# Goal
Copy the records verbatim, starting at the line that contains "The width and" and ending after the line that contains "pyautogui.click(x=51, y=34)". Leave the pictures out of your copy.

# Supplied data
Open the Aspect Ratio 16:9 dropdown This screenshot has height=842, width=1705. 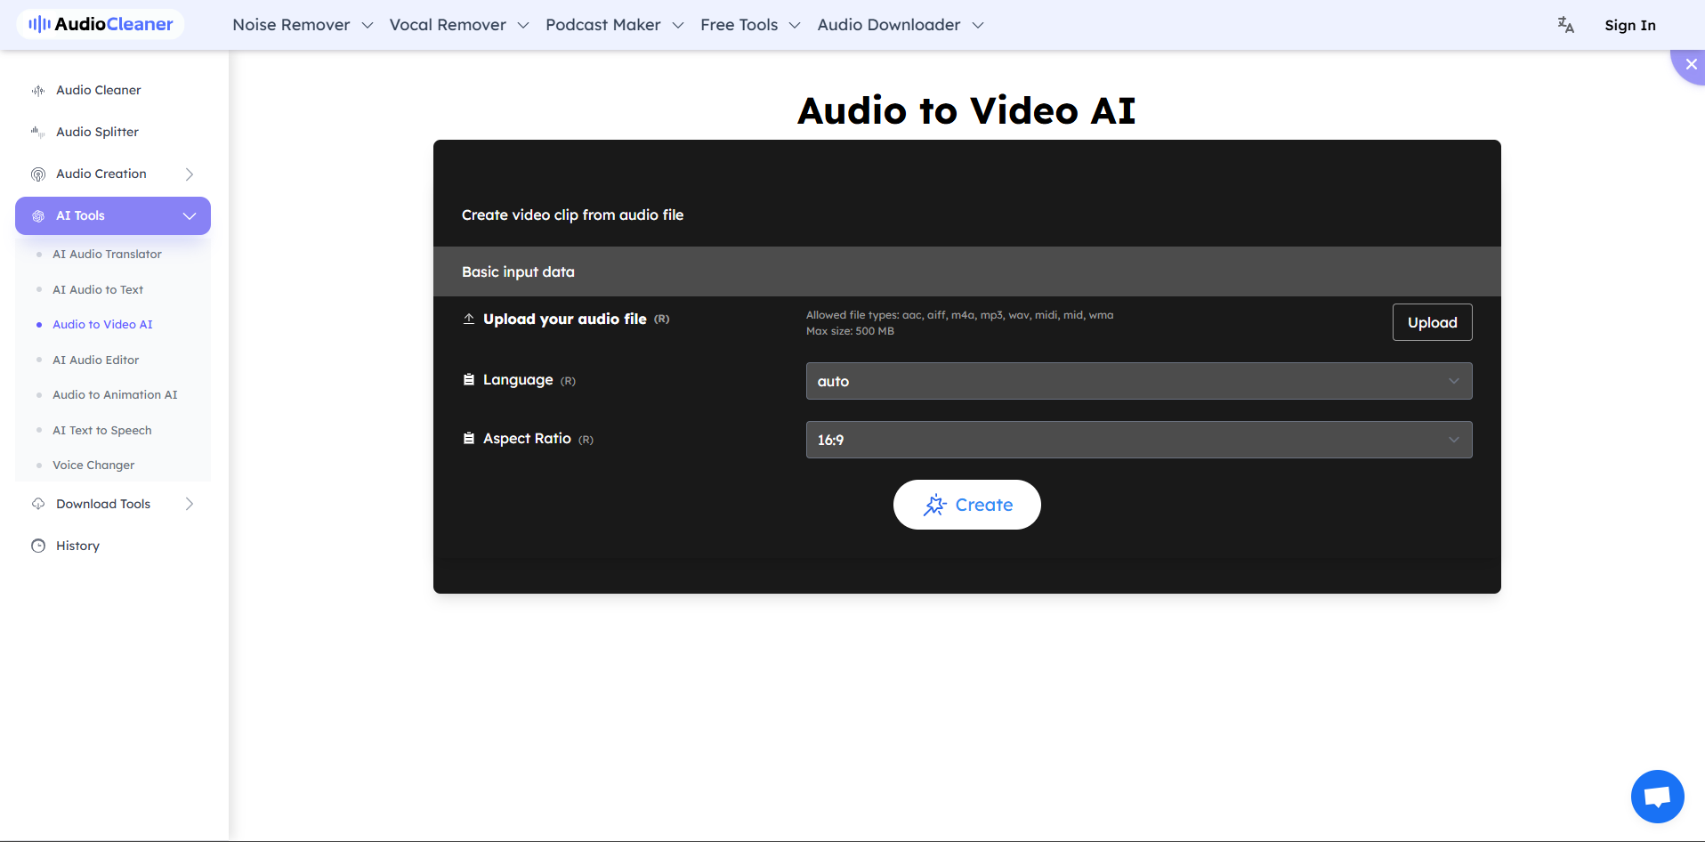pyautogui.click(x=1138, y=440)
...
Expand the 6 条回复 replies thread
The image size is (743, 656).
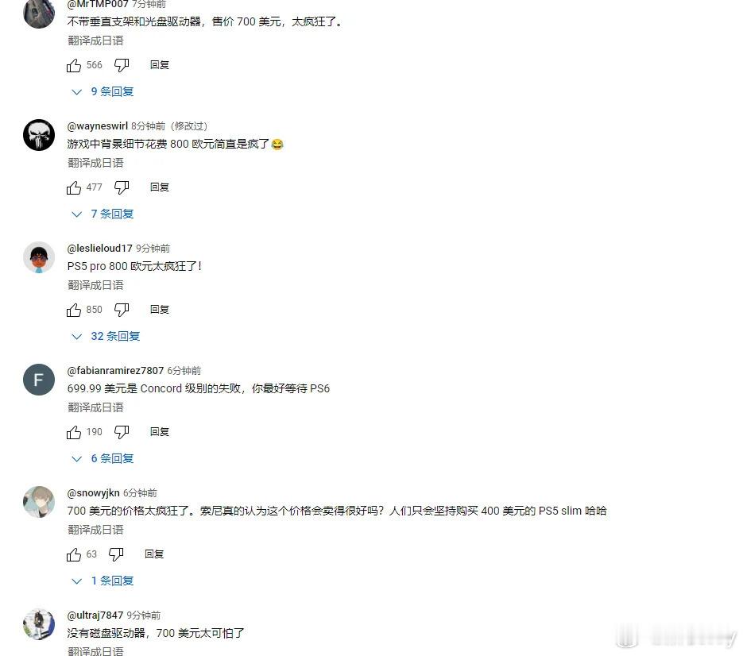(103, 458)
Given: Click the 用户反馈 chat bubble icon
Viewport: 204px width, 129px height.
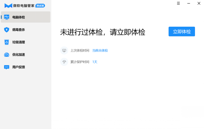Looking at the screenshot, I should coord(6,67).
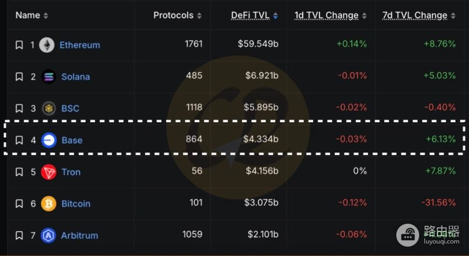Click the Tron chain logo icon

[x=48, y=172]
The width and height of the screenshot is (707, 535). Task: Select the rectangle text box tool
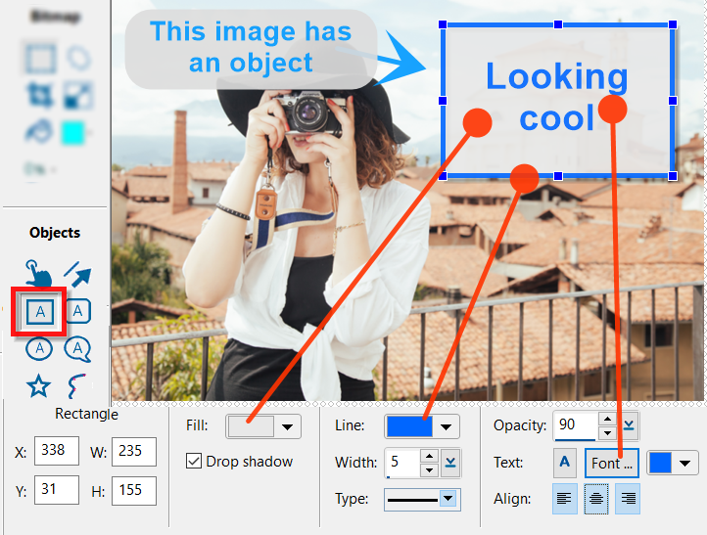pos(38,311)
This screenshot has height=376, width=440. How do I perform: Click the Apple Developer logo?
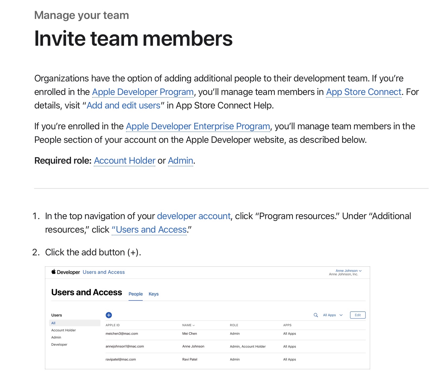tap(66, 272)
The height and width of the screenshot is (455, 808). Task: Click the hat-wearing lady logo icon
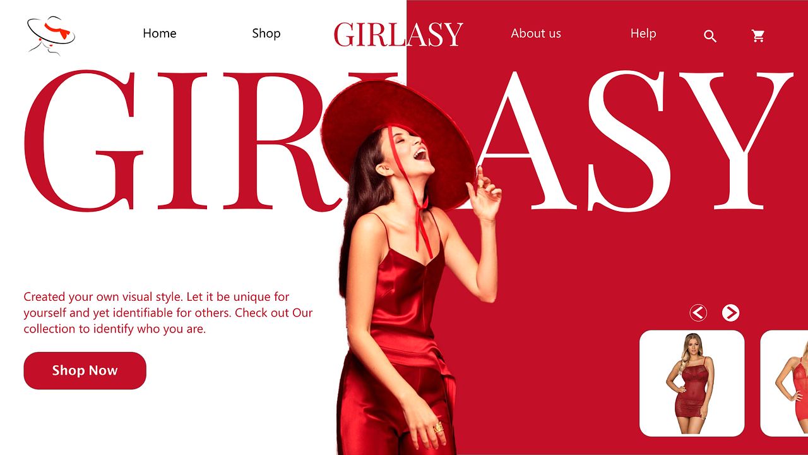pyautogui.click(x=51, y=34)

# Right answer
The width and height of the screenshot is (707, 535). Task: Select the rectangle text box tool
pos(38,311)
This screenshot has height=376, width=440. How do I perform: Click the Apple Developer logo?
tap(66, 272)
The height and width of the screenshot is (455, 808). Task: Click the hat-wearing lady logo icon
pyautogui.click(x=51, y=34)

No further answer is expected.